Запрещение покидать свою территорию еще оставалось
в силе, и некоторое время Валя и Федя не заходили на задний двор. Но когда дворовый пес Полкан перестал лаять на них, а вместо того стал вилять хвостом, запрет ослаб, и Лиля вынуждена была смириться с тем, что ее дети предпочли задний двор их садику с клумбами и лужайкой. Но однажды утром вид Вали и Феди, направлявшихся на задний двор, показался ей особенно нестерпимым, тем более что в руках они несли едва ли не последнюю из своих игрушек. Она крикнула им, чтобы вернулись сию же минуту, и, тут же вспомнив о болезненной гордости Полины Ефимовны, добавила льстивым голосом:
— Вы мешаете бабушке.
Ночи стали уже прохладными, и Лиля перенесла свою раскладушку в детскую комнату, оставив Олега ночевать одного на террасе. Но этим вечером, мучимая воспоминанием о своей бестактности, она забралась к нему в кровать и рассказала, что натворила. Признание и нагоняй, который она получила, помогли ей (может быть, как раз благодаря последнему) облегчить душу, и они уже засыпали, вполне довольные друг другом, как вдруг странные прерывающиеся скрипучие звуки нарушили ночную тишину. Из-за дома мелькнул слабый свет, и Олег, выпрямившийся на постели, чтобы взглянуть в окно, увидел передвигающуюся в темноте фигуру. «Бабушка возит тачку взад и вперед, — сказал Олег. — Теперь она ушла и выключила свет. Спи, дорогая».
При дневном свете обнаружилось, что означали ночные скрипучие звуки. Проход в заборе был завален бесформенной массой веток, высохших, но все еще колючих. Дети, словно не замечая ничего из ряда вон выходящего, направились к калитке, и все утро до Лили доносился Милочкин монолог: «В Магадане мы каждый день ели курочку… В Магадане мы ели кашу со сливками…»
Бабушка[45]
На подходе к открытому полустанку локомотив кое-как смирил яростные толчки расходившихся поршней и остановился с громким нетерпеливым пыхтеньем. Один-единственный пассажир вышел из поезда — женщина с рюкзаком за плечами и разбухшим чемоданчиком в руке. Не успела она утвердиться на земле, как поезд дрогнул, словно дружески подтолкнув ее: «Ничего не забыла?» — «Как же, держи карман!»

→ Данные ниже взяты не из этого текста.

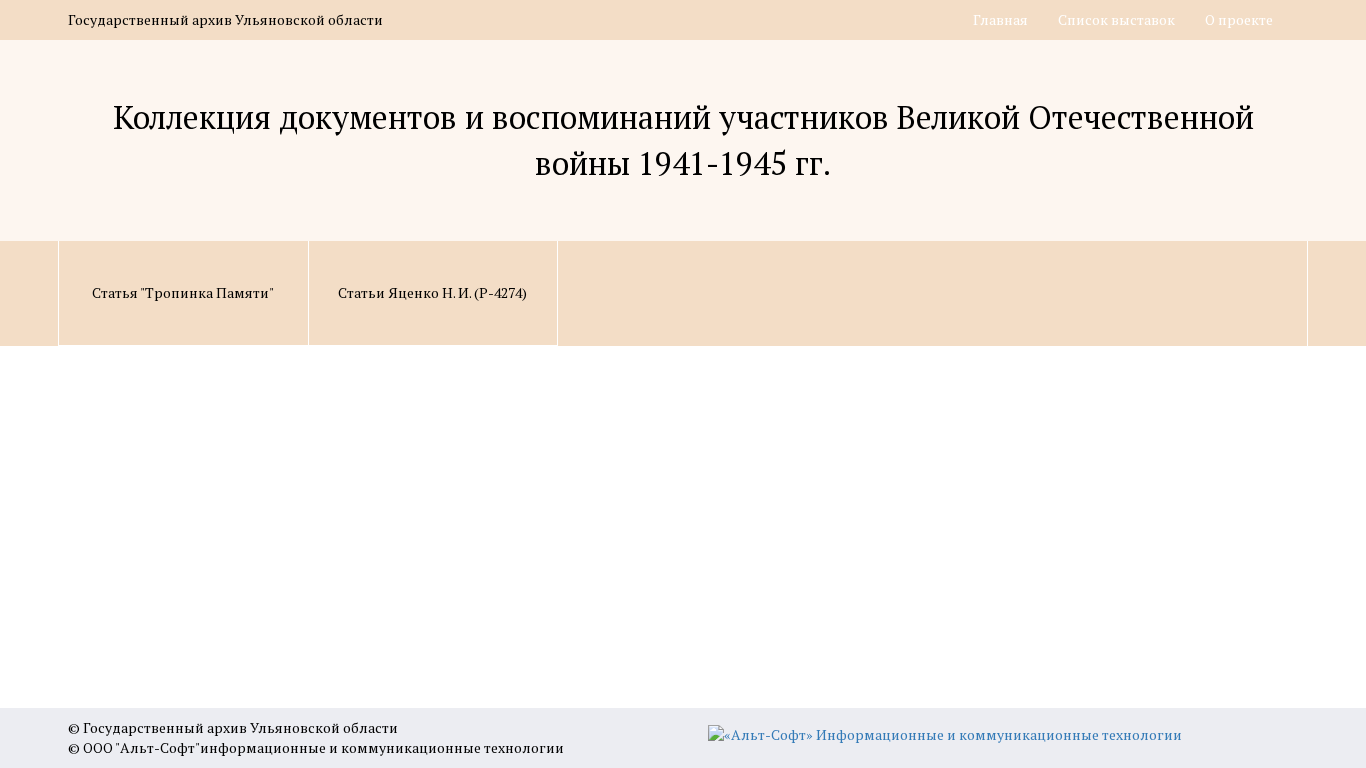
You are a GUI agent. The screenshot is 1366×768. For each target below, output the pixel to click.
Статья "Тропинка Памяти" (183, 292)
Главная (1000, 19)
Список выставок (1116, 19)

Женщина, совсем еще не старая, но выглядевшая утомленной, стояла на несуществующей платформе и глядела вслед поезду, с визгом исчезавшему за поворотом — лишь последний вагон легкомысленно вильнул напоследок. Колея под ее ногами тянулась из ниоткуда в никуда, и Ирина, казалось, стала частью окружавшего ее покоя, подобно телеграфным столбам и семафору, а еще лучше сказать, подобно колесу от тачки, прислоненному к железной распорке семафора. Колесо простояло там так долго, что сквозь его спицы проросли побеги молодого плюща; и все же оно не было непременной частью пейзажа: в любой момент кто-нибудь мог прийти и укатить его прочь. Ирине, не деревянной и не железной, пришлось пуститься в путь собственным ходом: она поправила лямки рюкзака и перешла линию по шпалам.
Земля, готовясь предстать во всей своей красе, ждала наступления весны; пучки блеклой, вялой травы, похожие на пленников войны, виднелись тут и там сквозь тающий снег. Лишь черно-белые стволы берез имели праздничный вид: всю зиму они верили в скорый приход весны, и вот она уже у ворот.
Мысли Ирины вернулись к только что покинутому ею поезду. Заботы и горести могут произрастать на любой почве, и ее собственные печали подпитались в дороге. Пассажиры, несколько стариков и старух, завели разговор, как только поезд покинул Москву, и каждое их слово запало Ирине в самое сердце, ибо волновавшей их темой была неблагодарность детей. Всю дорогу их хор обкатывал эту тему; строфа сменялась антистрофой. Летом, когда городские жители ездят за город и обратно, они редко затевают общий разговор; но зимою немногие пассажиры в пригородных поездах, простые, бедно одетые люди, инстинктивно сбиваются группами и рассказывают чужим людям, которых никогда больше не увидят, многое такое, о чем не скажут соседям или членам своей семьи. Когда начались сетования, Ирина подумала, что услышит обычные жалобы на пьянство и супружескую неверность, но разговор зашел о безразличии ученых сыновей и дочерей к своим родителям.
— Кормишь их, одеваешь, нянчишься с ними, когда болеют, — нараспев говорила старуха, — а они поступают в свои институты, женятся и забывают про нас, пока не придет пора кому-то ухаживать за их собственными детьми.
— Только и думают о своих удовольствиях, — отвечал хор стариков.
— Забыли, как мы работали с утра до вечера, чтобы они могли учиться.